> **What to produce**
Rewrite the entries below, replacing "screenshot" with "screen capture" everywhere and changing nothing else. Leave the pictures out.

^^^^^^^^^^^^^^^^

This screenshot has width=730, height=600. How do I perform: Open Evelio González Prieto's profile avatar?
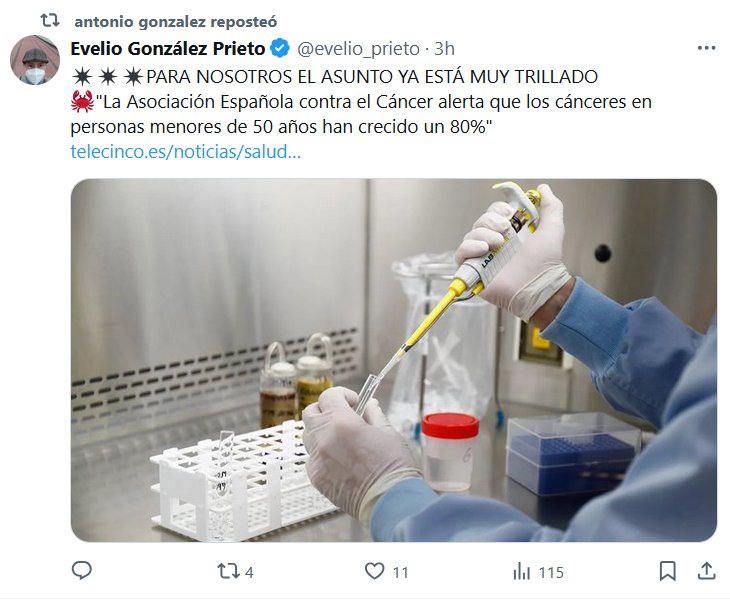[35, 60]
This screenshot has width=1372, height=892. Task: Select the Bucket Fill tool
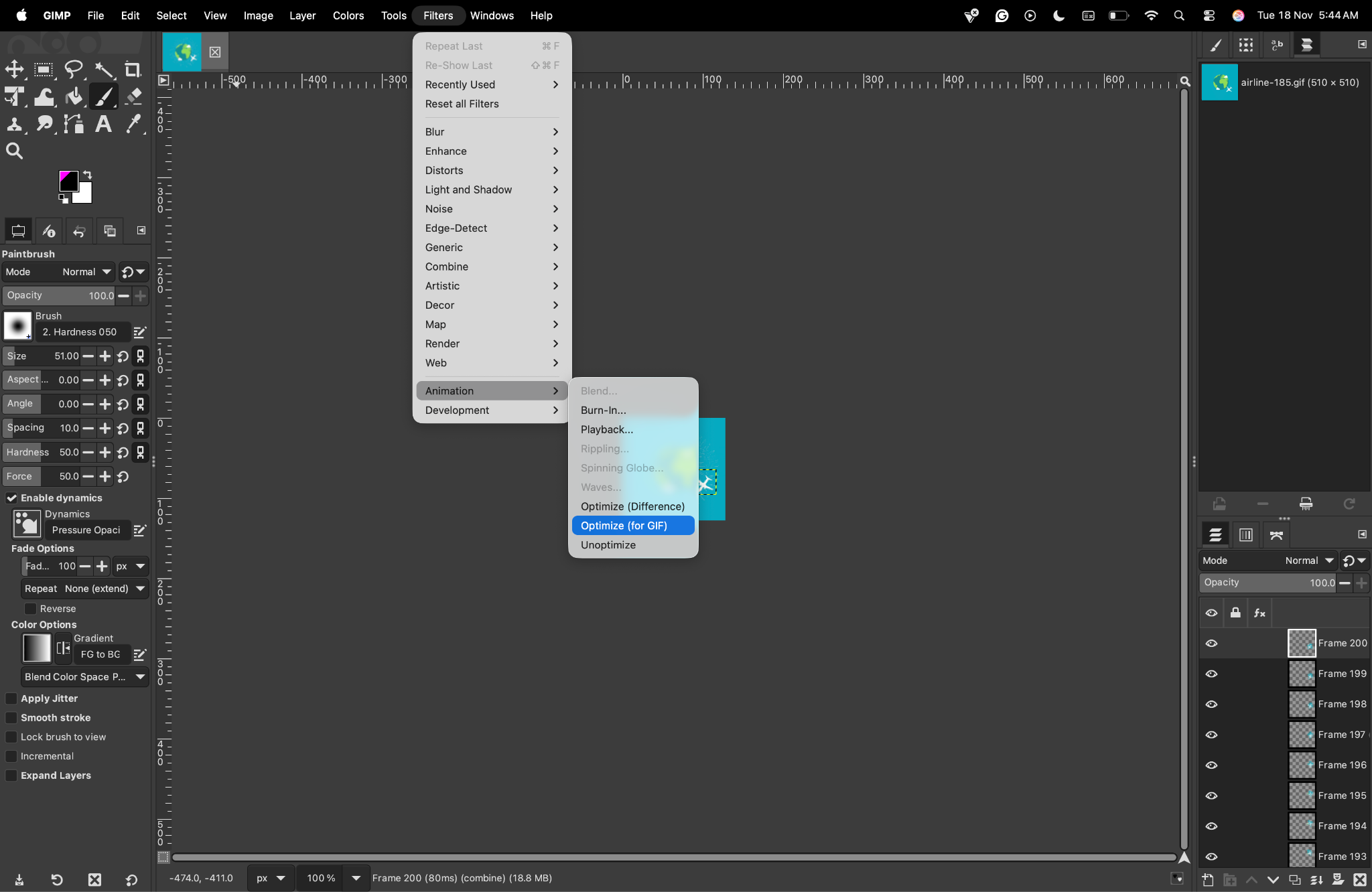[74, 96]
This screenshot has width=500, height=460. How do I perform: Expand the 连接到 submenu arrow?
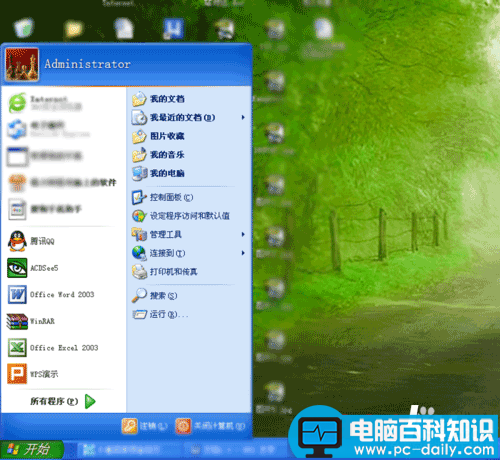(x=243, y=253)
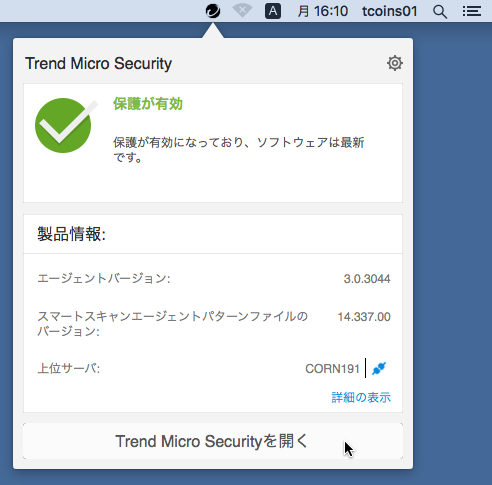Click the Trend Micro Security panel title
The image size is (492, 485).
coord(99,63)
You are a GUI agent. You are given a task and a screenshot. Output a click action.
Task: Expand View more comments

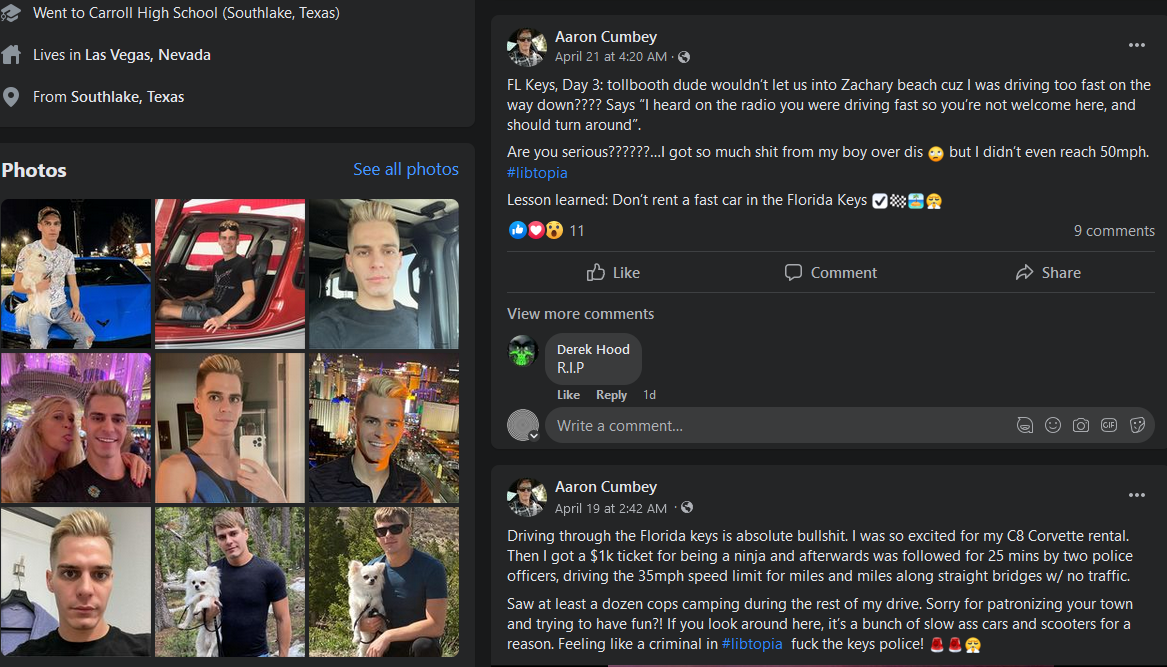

^^^^^^^^^^^^^^^^

> **Expected output**
This screen capture has width=730, height=600. How do I perform: Open Evelio González Prieto's profile avatar?
[35, 60]
This screen capture has width=1372, height=892. Task: Select the Bucket Fill tool
[74, 96]
This screen capture has width=500, height=460. How do I perform: Expand the 连接到 submenu arrow?
(x=243, y=253)
Click the Trend Micro Security panel title
The image size is (492, 485).
coord(99,63)
You are a GUI agent. You are given a task and a screen capture. Output a click action.
Task: Expand View more comments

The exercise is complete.